Macronix International Co., Ltd. (MXIC; often shortened to Macronix) is an integrated device manufacturer in the non-volatile memory (NVM) market. The company manufactures NOR Flash, NAND Flash, and ROM products for the consumer, communication, computing, automotive, and networking markets. Its headquarters are located in Taiwan.

==History==
Headquartered in Taiwan, Macronix was established in 1989. By 1997, the company was a global supplier of Mask ROM and EPROMs.

In 2012 the company developed a process to prolong the life of solid state drives.

Macronix developed specialized memory chips for the consumer electronics industry, including those used in Nintendo's 3DS and Switch devices, and Samsung's wearable electronic devices.

The company presently has more than 4,000 employees—approximately one-fifth of whom serve in research and development roles. Macronix's total revenues in 2023 were US$888 million, slightly more than one-half of which was derived from NOR flash, followed by ROM revenues at approximately one-third.

As of March 2024, Macronix has had 9,200 patents granted.

Macronix owns two in-house wafer-manufacturing foundries—one for 200-nanometer wafers, the other for 300-nanometer wafers.

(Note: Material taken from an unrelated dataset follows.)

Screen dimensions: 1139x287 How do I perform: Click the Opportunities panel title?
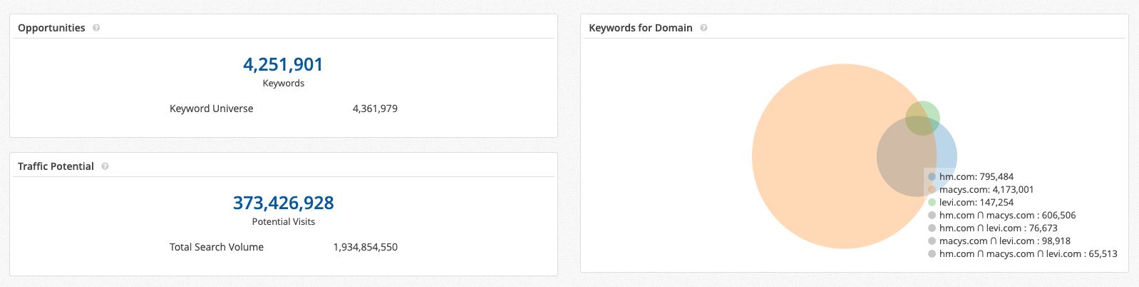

The company also has sales and support branches in Europe, the United States, Japan, Korea, Singapore, and China.

Recognizing the market opportunity in proprietary semiconductor designs becoming high-volume, open-market flash memory, Macronix leveraged flash memory customized for specific customers into widely available devices for broader applications.

Macronix has developed partnerships with various microcontroller manufacturers to pair its OctaBus flash memory with the partners’ MCUs.

In the automotive market, Macronix's automotive-grade ArmorFlash and OctaFlash memory families are being adopted by automotive-electronics semiconductor and system makers such as Nvidia and NXP to bring highly secure data storage to vehicles.

In 2021, Macronix became the first NVM manufacturer to bring 1.2-volt, 120 MHz Serial NOR flash to mass production, contributing to a new generation and broader range of devices requiring ultra-low-power flash memory.

Macronix in 2022 introduced its memory-centric computing concept, developed to enable AI-focused computation within flash devices. Also in 2022, Macronix received EE Times Asia's Best Memory Product award for the second consecutive year.